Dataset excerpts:
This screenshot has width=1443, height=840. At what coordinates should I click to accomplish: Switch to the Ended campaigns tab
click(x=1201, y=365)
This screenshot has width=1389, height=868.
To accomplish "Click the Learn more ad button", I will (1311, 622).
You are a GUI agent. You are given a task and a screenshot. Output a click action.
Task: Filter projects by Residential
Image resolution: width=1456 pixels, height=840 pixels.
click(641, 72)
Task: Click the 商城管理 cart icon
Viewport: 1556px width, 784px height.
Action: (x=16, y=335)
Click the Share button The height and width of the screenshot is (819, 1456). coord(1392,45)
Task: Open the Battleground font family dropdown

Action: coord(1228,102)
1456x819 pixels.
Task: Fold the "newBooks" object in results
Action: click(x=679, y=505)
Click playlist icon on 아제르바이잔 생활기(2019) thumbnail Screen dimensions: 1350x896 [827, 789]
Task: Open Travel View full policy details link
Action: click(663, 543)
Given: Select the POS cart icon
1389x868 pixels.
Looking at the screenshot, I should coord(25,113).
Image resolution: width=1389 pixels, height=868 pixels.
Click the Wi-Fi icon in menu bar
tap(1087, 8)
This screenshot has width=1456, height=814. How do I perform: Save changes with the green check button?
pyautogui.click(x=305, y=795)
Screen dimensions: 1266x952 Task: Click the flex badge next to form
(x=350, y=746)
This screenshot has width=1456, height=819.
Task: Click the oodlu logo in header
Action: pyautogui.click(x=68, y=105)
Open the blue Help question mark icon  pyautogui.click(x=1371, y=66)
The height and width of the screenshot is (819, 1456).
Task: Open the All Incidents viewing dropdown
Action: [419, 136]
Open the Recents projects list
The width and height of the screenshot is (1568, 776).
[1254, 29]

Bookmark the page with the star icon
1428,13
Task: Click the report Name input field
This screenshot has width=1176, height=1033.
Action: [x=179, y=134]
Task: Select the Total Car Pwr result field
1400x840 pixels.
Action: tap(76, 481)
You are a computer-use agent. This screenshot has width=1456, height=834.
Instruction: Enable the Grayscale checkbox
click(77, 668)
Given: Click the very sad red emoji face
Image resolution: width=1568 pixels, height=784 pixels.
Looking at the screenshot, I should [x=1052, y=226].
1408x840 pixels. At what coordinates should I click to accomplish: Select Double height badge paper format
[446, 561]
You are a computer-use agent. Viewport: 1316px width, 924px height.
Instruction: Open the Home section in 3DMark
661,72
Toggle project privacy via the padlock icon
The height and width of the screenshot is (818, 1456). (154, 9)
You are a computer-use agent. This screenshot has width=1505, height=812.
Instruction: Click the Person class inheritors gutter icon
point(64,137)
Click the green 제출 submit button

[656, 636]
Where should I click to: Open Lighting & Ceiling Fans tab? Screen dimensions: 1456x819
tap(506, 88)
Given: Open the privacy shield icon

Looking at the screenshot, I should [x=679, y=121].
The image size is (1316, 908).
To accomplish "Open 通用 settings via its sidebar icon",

EXERCISE GOAL. If a line above holds the string "field", copy it out.

EXERCISE ANSWER.
Task: Click the report Name input field
Task: Select the Total Car Pwr result field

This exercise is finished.